Solution:  We have to prove the following equation
[x]+[x+1/2]=[2x]….(1)

Where x is a real number

Let us consider the LHS of the above equation.

We define

x=[x]+{x}….(2)

Where [x] is the integral part and {x} is the fractional part of x

Now, substituting (2) in (1) will give us
LHS=[[x]+{x}]+[[x]+{x}+1/2]
=[x]+[{x}]+[x]+[{x}+1/2]
We have used the fact that [[x]]=[x] as [x] is itself an integer.

Proceeding forward gives us
LHS=2[x]+[{x}]+[{x}+1/2]
=2[x]+0+[{x}+1/2]
This is because the greatest integer value of any fractional value is zero.

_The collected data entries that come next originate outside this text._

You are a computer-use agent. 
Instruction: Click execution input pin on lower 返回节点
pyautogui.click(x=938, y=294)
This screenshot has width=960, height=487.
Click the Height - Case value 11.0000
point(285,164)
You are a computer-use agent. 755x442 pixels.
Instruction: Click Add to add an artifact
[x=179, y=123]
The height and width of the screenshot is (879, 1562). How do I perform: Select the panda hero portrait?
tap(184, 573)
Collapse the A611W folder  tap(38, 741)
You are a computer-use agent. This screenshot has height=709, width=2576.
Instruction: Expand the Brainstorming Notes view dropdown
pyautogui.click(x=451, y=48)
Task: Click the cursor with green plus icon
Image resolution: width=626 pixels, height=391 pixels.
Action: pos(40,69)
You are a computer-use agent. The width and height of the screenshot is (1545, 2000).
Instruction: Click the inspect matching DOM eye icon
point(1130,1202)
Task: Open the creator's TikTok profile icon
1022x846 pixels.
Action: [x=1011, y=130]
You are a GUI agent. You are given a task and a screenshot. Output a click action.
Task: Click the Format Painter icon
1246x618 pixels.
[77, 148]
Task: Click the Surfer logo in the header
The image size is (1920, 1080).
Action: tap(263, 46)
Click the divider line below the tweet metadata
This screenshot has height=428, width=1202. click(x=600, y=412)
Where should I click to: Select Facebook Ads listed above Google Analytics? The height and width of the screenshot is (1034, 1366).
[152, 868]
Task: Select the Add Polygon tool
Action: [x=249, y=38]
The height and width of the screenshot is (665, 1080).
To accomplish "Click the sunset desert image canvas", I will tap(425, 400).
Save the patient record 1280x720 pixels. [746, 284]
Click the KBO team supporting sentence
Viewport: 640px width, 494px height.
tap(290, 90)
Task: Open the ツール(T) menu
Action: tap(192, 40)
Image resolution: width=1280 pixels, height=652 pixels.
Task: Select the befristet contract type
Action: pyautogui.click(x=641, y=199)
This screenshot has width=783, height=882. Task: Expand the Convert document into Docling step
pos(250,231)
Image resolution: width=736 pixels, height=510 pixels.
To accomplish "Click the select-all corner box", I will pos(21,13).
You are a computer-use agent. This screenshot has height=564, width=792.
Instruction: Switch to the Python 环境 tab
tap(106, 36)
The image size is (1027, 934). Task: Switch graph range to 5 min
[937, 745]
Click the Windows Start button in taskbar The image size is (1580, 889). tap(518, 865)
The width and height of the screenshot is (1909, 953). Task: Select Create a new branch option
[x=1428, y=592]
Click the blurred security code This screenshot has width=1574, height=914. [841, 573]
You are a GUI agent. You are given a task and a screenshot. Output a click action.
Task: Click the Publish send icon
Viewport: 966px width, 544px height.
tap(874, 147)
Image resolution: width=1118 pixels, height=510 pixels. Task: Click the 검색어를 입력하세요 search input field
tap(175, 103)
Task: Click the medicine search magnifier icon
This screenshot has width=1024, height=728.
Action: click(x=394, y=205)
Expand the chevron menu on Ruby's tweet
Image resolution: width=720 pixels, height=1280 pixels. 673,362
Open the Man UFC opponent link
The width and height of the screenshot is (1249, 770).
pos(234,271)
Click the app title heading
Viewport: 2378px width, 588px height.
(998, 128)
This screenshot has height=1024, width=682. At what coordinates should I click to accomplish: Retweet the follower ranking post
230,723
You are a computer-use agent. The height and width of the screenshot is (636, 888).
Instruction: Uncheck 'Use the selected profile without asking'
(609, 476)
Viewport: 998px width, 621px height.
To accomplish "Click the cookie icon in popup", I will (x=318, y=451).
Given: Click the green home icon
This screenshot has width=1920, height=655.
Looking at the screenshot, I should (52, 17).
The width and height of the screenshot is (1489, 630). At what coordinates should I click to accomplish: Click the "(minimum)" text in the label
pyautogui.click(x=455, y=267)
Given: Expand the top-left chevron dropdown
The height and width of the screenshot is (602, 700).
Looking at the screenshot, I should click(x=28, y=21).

Consider two following cases.

Case 1

We assume that [{x}+1/2]=0

So,
LHS=2[x]+0
=2[x]
=[2x]
This is because 2 is an integer value and can be including in the greatest integer part.

Case 2
We assume that [{x}+1/2]=1

So,
LHS=2[x]+1
=2[x]+[2{x}]
=[[2x]]+[2{x}]
=[2[x]+2{x}]
Therefore,
LHS=[2([x]+{x})]
=[2x]
This we get from (2)

Hence, we have proved the equation (1)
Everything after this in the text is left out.